Data sync integrations

Data sync is the most common integration type built on Prismatic. A sync integration has two phases: an initial backfill that loads existing records, and ongoing incremental updates that keep data current as things change.

Initial sync

Use the Instance Deploy trigger to run a backfill when a customer enables the integration. Because this trigger also fires when upgrading integration versions, your flow must be idempotent - re-running it should not create duplicates.

For large datasets that exceed the 15-minute execution limit, use recursive flows to process data a few pages at a time. Each execution processes a hand-full of pages, then saves a cursor to Cross-Flow State (for idempotency). Configure the initial sync flow to run only one execution at a time to avoid concurrently processing the same set of pages.

Incremental updates

Webhooks (preferred). Use webhook triggers for near-real-time updates. Register webhook subscriptions in lifecycle handlers so subscriptions are created and cleaned up automatically.

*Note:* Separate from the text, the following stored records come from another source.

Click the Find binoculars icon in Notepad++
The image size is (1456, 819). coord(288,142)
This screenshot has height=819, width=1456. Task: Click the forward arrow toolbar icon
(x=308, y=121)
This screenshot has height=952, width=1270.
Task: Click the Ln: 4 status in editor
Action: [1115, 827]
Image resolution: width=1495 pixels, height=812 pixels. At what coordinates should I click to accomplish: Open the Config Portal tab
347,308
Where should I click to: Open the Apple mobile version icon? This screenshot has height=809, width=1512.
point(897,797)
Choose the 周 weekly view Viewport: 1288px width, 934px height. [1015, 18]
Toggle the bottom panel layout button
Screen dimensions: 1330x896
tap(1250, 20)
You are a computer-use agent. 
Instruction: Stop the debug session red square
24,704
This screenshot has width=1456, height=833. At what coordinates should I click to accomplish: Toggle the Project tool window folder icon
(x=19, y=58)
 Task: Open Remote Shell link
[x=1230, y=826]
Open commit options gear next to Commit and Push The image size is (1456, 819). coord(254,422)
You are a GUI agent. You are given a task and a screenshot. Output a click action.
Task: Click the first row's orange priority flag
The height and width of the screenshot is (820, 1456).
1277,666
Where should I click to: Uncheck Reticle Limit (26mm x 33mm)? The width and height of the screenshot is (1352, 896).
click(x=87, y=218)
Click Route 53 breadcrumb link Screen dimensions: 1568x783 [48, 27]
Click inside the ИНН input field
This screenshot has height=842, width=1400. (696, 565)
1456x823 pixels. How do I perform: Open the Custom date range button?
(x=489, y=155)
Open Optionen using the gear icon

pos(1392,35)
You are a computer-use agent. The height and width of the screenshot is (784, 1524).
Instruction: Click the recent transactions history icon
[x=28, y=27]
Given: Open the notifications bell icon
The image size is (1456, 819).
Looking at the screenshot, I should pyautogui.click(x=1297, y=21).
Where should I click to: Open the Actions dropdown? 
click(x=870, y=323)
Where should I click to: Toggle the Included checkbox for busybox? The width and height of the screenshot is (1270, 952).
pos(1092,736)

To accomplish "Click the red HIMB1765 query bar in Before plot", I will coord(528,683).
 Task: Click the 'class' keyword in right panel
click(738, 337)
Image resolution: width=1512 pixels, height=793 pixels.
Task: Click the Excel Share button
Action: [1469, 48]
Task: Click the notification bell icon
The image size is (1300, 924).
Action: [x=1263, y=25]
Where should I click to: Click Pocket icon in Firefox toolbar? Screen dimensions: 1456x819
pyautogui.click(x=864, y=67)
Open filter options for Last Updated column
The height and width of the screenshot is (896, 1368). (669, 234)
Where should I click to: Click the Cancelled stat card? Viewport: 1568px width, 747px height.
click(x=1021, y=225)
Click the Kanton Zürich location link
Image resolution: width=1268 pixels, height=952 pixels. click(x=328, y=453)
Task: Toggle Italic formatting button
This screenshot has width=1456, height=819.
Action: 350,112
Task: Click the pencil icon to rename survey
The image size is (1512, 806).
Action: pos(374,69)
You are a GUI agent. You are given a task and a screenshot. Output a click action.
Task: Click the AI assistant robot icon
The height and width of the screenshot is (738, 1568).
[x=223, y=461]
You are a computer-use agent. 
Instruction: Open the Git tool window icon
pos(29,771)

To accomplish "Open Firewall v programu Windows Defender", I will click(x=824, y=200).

Polling (fallback). If webhooks aren't available, use polling triggers. Persist a cursor (last processed timestamp or ID) in Flow State so each execution fetches only records that changed since the previous run.

Best practices

  • Idempotency. Use stable record identifiers and track processed keys to avoid duplicates across retries or restarts.
  • Checkpoints. Persist cursors in Flow State or Cross-Flow State so the sync resumes cleanly after a failure.
  • Rate limiting. Use batching and concurrency controls to respect source and destination API quotas.
  • Error handling. Use retries with backoff for transient errors. Route persistent failures to a dead-letter flow for investigation.
  • Observability. Log records scanned, updated, skipped, and errored so sync behavior is visible and diagnosable.
  • Handle large files. Large files can consume lots of memory - use streaming strategies.